Juan Agustín Musso (born 6 May 1994) is an Argentine professional footballer who plays as a goalkeeper for  club Atalanta and the Argentina national team.

Club career
Musso trained at the academy of Club de Regatas San Nicolas, before going on loan to Defensores de Belgrano de Villa Ramallo, with which he won the local championship at the age of 16. In the final, he saved three out of five penalties in the shoot-out.

Racing Club
Musso was the third-choice goalkeeper during Racing Club's 2014 Argentine Primera División championship, the team's first title in 13 years. He made his professional debut three years later, on 28 May 2017, in a 2–1 home win against San Lorenzo. He became the team's first-choice keeper during the 2017–18 Argentine Primera División, in which Racing finished in 7th place and qualified for the 2019 Copa Sudamericana.

Udinese
In the summer of 2018, he was signed by Serie A side Udinese.

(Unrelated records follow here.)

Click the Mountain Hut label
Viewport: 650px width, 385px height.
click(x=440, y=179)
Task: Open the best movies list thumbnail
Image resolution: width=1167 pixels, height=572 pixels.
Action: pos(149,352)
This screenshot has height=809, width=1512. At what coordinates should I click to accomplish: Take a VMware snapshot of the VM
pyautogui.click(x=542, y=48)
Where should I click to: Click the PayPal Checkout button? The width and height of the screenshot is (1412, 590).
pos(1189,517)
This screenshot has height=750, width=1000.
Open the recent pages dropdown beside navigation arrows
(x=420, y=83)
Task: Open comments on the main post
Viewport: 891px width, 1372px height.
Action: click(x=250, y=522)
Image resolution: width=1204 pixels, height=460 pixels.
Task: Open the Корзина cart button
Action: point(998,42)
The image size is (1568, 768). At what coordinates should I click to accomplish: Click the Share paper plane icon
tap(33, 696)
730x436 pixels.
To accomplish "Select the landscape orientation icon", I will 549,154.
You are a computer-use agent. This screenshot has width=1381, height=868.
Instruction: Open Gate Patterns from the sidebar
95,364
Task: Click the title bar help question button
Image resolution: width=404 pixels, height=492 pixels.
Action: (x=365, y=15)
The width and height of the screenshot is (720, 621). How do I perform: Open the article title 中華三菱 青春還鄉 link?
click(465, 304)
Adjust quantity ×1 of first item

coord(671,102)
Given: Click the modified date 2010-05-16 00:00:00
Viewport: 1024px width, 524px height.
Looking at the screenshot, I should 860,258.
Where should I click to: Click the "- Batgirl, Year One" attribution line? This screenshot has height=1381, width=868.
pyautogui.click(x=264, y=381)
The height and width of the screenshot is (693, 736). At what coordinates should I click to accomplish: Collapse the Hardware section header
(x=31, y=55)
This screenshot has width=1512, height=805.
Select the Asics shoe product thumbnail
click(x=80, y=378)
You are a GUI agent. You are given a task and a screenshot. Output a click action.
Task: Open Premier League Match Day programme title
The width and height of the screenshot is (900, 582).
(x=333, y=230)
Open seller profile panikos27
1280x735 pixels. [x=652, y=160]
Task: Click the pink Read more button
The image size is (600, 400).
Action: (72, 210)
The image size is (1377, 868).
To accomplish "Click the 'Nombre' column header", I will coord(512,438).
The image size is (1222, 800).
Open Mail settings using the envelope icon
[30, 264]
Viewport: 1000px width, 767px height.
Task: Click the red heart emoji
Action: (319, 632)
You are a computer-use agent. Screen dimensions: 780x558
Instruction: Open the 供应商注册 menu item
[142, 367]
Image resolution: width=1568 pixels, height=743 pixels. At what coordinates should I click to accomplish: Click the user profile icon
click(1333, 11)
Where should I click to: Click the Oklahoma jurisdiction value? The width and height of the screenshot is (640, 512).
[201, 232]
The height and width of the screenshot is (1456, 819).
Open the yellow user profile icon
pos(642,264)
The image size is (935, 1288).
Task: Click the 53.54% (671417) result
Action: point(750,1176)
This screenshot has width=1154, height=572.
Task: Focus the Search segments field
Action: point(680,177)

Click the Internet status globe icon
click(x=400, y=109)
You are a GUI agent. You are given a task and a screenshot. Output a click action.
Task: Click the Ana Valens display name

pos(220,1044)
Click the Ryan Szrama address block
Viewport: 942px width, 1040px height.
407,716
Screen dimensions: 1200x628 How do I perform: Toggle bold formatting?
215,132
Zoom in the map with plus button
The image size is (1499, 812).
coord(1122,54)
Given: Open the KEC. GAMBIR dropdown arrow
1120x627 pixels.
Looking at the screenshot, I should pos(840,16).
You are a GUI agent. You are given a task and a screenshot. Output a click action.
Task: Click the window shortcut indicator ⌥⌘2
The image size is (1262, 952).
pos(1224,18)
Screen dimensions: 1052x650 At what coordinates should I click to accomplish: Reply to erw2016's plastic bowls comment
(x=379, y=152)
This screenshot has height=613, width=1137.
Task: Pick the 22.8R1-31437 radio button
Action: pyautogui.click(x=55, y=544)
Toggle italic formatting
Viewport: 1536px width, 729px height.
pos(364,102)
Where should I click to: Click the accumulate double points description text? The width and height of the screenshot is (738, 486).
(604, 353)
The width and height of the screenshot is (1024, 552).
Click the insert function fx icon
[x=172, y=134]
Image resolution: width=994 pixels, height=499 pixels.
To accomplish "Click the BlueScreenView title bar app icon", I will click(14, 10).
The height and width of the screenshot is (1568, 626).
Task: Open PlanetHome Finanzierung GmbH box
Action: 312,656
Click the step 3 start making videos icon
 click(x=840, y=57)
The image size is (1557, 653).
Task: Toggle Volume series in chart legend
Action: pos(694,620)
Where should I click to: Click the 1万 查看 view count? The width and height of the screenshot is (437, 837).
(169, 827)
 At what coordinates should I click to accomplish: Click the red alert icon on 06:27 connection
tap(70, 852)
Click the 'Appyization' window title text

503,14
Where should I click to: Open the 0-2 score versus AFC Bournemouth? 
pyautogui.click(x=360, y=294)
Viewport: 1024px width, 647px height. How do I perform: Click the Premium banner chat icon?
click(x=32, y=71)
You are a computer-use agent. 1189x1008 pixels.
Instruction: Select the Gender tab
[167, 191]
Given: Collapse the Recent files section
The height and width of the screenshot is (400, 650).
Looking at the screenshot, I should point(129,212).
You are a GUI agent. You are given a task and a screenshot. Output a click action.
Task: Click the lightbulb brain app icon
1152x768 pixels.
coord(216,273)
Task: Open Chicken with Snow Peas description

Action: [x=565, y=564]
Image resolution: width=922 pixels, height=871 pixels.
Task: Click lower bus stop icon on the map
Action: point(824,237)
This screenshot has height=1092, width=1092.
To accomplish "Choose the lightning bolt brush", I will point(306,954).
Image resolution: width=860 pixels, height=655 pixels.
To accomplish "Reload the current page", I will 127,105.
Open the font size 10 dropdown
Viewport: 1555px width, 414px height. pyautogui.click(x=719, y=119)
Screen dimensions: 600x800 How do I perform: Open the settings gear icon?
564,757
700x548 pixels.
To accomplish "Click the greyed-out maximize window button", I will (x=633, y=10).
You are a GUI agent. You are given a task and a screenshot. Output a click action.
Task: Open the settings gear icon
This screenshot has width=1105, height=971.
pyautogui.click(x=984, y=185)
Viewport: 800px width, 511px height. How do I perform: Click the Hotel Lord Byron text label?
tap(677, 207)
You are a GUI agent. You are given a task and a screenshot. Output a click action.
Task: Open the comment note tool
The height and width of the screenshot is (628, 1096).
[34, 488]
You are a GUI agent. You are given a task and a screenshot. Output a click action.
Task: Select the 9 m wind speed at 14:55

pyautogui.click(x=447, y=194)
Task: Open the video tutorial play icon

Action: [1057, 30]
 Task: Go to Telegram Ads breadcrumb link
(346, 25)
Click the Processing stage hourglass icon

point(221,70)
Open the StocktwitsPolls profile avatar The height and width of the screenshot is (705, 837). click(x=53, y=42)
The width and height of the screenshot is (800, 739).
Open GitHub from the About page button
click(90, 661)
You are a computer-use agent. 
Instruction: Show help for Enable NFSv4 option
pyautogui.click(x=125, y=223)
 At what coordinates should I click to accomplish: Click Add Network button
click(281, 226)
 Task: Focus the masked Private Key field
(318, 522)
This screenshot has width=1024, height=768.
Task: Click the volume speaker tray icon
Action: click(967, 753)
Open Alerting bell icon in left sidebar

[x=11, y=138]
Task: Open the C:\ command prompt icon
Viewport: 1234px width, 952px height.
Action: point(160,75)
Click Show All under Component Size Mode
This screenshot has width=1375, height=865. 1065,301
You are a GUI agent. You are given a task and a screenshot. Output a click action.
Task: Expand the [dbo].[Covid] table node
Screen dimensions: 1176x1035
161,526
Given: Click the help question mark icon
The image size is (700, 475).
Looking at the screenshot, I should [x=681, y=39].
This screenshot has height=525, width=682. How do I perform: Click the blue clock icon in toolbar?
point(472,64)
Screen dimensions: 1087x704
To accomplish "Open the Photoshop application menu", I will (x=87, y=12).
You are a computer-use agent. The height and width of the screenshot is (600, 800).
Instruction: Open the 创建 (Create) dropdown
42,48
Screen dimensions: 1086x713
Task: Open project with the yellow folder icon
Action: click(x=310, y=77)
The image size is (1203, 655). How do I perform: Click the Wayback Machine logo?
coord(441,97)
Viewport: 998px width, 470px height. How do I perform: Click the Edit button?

Throughout the season, Musso established himself as the undisputed starter and became one of the team's key players. In three seasons, he accumulated a total of 102 appearances in the league.

Atalanta
On 2 July 2021, Musso was signed by Atalanta.

International career
Musso was born in Argentina and is of Italian descent, and holds both passports. He was part of the Argentina U20 national team's squad for the friendly tournament Four Nations match at La Serena, Chile in preparation for the 2013 South American Youth Football Championship.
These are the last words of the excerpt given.